Assignment
Reproduce the full listing that appears beneath this instruction exactly.
"""
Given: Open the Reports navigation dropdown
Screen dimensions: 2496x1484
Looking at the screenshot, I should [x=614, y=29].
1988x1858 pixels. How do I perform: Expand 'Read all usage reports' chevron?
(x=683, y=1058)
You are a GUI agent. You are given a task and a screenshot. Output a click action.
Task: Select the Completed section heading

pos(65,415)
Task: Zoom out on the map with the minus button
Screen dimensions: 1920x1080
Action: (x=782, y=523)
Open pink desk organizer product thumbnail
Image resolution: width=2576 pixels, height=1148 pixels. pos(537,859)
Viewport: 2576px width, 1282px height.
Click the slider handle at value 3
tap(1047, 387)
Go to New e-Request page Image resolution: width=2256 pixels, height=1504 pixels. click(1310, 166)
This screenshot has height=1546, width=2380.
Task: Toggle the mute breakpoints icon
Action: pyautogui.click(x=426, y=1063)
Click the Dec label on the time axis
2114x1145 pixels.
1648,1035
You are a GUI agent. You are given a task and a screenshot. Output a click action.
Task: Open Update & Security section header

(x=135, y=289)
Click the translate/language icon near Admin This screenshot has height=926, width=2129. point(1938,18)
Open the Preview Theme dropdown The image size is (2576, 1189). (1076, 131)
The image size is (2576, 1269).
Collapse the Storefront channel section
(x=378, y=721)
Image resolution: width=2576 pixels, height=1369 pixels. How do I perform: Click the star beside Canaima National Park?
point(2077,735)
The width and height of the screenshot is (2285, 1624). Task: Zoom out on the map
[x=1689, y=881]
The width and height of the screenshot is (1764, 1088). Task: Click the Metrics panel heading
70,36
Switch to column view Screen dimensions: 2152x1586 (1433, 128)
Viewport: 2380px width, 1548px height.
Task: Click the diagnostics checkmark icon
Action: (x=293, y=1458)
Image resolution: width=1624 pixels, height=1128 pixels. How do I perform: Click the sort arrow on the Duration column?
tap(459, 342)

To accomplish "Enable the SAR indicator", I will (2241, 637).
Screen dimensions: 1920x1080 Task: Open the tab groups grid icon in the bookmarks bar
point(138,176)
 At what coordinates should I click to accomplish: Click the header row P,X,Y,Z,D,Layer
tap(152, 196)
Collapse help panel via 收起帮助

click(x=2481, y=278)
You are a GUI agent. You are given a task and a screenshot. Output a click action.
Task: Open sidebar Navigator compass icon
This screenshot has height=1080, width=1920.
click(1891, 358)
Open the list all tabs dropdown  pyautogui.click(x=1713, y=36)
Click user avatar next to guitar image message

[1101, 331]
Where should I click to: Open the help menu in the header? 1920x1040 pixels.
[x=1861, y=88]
"""
Result for this task
Given: Open the Reports navigation dropdown
Screen dimensions: 2496x1484
Looking at the screenshot, I should [x=614, y=29].
1988x1858 pixels. How do I perform: Expand 'Read all usage reports' chevron?
(x=683, y=1058)
You are a GUI agent. You are given a task and a screenshot. Output a click action.
Task: Select the Completed section heading

pos(65,415)
Task: Zoom out on the map with the minus button
Screen dimensions: 1920x1080
Action: (x=782, y=523)
Open pink desk organizer product thumbnail
Image resolution: width=2576 pixels, height=1148 pixels. pos(537,859)
Viewport: 2576px width, 1282px height.
Click the slider handle at value 3
tap(1047, 387)
Go to New e-Request page Image resolution: width=2256 pixels, height=1504 pixels. click(1310, 166)
This screenshot has height=1546, width=2380.
Task: Toggle the mute breakpoints icon
Action: pyautogui.click(x=426, y=1063)
Click the Dec label on the time axis
2114x1145 pixels.
1648,1035
You are a GUI agent. You are given a task and a screenshot. Output a click action.
Task: Open Update & Security section header

(x=135, y=289)
Click the translate/language icon near Admin This screenshot has height=926, width=2129. point(1938,18)
Open the Preview Theme dropdown The image size is (2576, 1189). (1076, 131)
The image size is (2576, 1269).
Collapse the Storefront channel section
(x=378, y=721)
Image resolution: width=2576 pixels, height=1369 pixels. How do I perform: Click the star beside Canaima National Park?
point(2077,735)
The width and height of the screenshot is (2285, 1624). Task: Zoom out on the map
[x=1689, y=881]
The width and height of the screenshot is (1764, 1088). Task: Click the Metrics panel heading
70,36
Switch to column view Screen dimensions: 2152x1586 (1433, 128)
Viewport: 2380px width, 1548px height.
Task: Click the diagnostics checkmark icon
Action: (x=293, y=1458)
Image resolution: width=1624 pixels, height=1128 pixels. How do I perform: Click the sort arrow on the Duration column?
tap(459, 342)

To accomplish "Enable the SAR indicator", I will (2241, 637).
Screen dimensions: 1920x1080 Task: Open the tab groups grid icon in the bookmarks bar
point(138,176)
 At what coordinates should I click to accomplish: Click the header row P,X,Y,Z,D,Layer
tap(152, 196)
Collapse help panel via 收起帮助

click(x=2481, y=278)
You are a GUI agent. You are given a task and a screenshot. Output a click action.
Task: Open sidebar Navigator compass icon
This screenshot has height=1080, width=1920.
click(1891, 358)
Open the list all tabs dropdown  pyautogui.click(x=1713, y=36)
Click user avatar next to guitar image message

[1101, 331]
Where should I click to: Open the help menu in the header? 1920x1040 pixels.
[x=1861, y=88]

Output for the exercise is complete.